The fall of out‑stream: How 2025 re‑priced online video
Jul 2, 2025

In late 2023 the IAB Tech Lab rewrote the video placement taxonomy, replacing the fuzzy video.placement flag with the stricter video.plcmt field.
Under the new rules, only ads that run inside a primary sound‑on player where the viewer intentionally came to watch video can be called in‑stream.
Everything else from sticky players, to floating widgets, and in‑banner units, dropped into cheaper buckets such as accompanying content or stand‑alone.
A really small change but one that has had significant impact to the programmatic ecosystem.
The Tech Lab and several SSPs predicted that fewer than 10 % of all web video impressions will still qualify once the dust settles. (indexexchange.com, indexexchange.com)
2024 saw CPMs slide by up to 60%
Fast forward to today, most ad tech vendors within the ecosystem have adopted the IAB’s taxonomy.
Google took action in April 2024, where mislabelling showed massive overnight drops in AdX demand.
Five mid-sized news & lifestyle publishers ran an A/B test either side of the April ‘24 change, and showed a 60% drop in revenue from out-stream units compared to true in-stream.
TTD later that year made the same change, while Amazon, Yahoo & Beeswax have caught up this year.
Word is though, Amazon TAM, still parses the old fields within in the bid stream helping publishers pump CPMs for out dated out-stream - but you didn’t hear that from me.
The slide continues in 2025
Market-wide CPMs haven’t held.
US programmatic data shows overall video CPMs are down by 17% YoY in 2025, with analysts specifically calling out the reclassification as one of the core causes. (databeat.io)
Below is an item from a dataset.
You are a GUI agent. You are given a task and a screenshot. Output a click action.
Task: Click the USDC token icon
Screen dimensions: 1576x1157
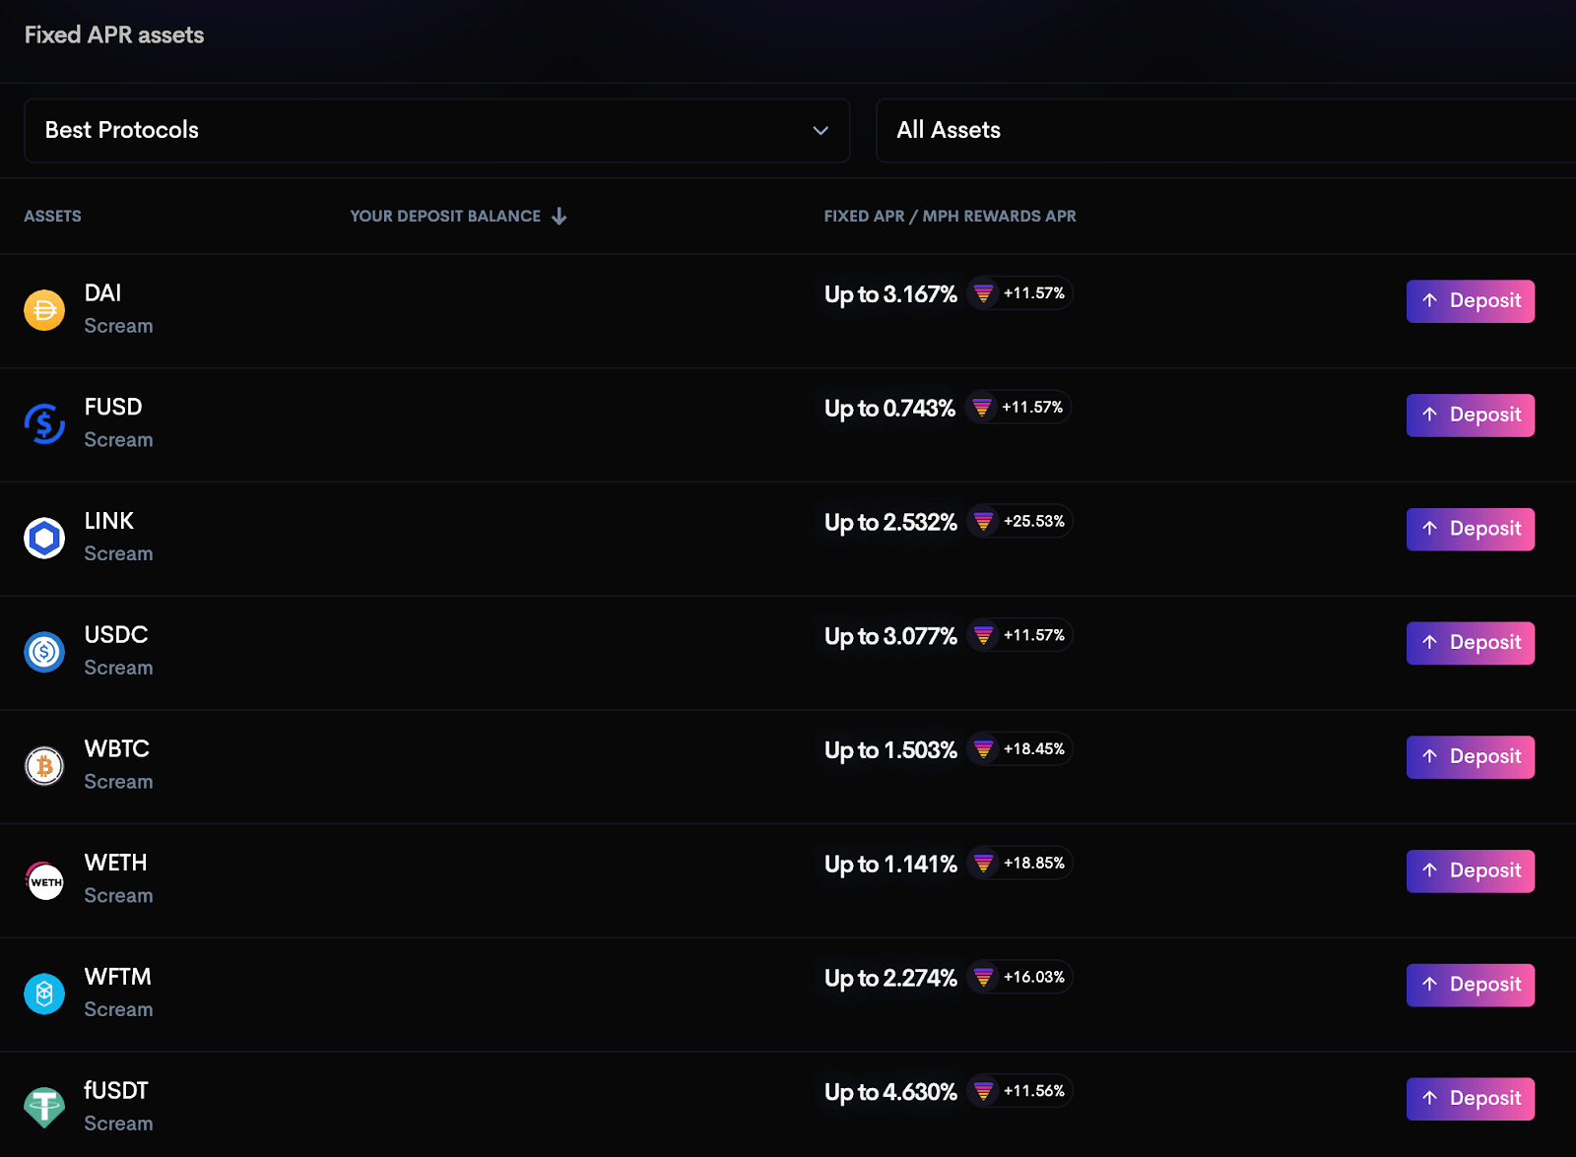point(44,652)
One of the major US SSPs, Magnite, noted that advertisers are now “paying premium rates for scarce in‑stream while treating accompanying content more like display.” (magnite.com)
The likes of SeenThis have made in-banner video the new normal, and any generic video placements have been absorbed into display advertising.
Google are laughing
Despite open web video CPMs sliding, the new IAB classification has magically supercharged YouTube over the last 18 months.
They’ve seen double digit growth since the change, and sentiment amongst advertisers has continued to show YouTube as a safe haven for guaranteed user-initiated video.
All in all, the traditional open web publishing industry is hurting.
Time to make a change
Every day there is a new article on how AI has pushed context & content to the front of any conversation about how to thrive in an AI-first internet.
Investing in content has now become more important than ever.
AI summaries are killing organic web visits, making each visit’s opportunity cost balloon if you’re not running the more lucrative forms of advertising.
On top of that, without rich diverse content you’re struggling to remain relevant when it comes to generative engine optimisation (GEO).
Again, investing in content has now become more important than ever,
especially video content.
Publishers should be:
Pushing for user-initiated, sound-on video players on more pages. Meaning they need to create or license contextually relevant video that’ll intrigue & engage users.
Pass the right data, to the right people. Every piece of content should be set-up to optimise for AI summaries, while each impression should be inline with the video.plcmt field.
Re-evaluate your video strategy. Review your out-stream placements, video partners & SSP relationships to make sure you’re maximising the value of each human visitor, especially as premiums start getting applied to organic visitors.
In times of real volatility it’s easy to stay focused on the short term & stick with minimum guarantees being paid out by old school out-stream businesses, but without change publishers may start to see themselves get left behind.
Out-stream will continue to survive on the open web, but the heydays of out-stream are over as advertisers start paying a penny on the dollar for an out-dated format.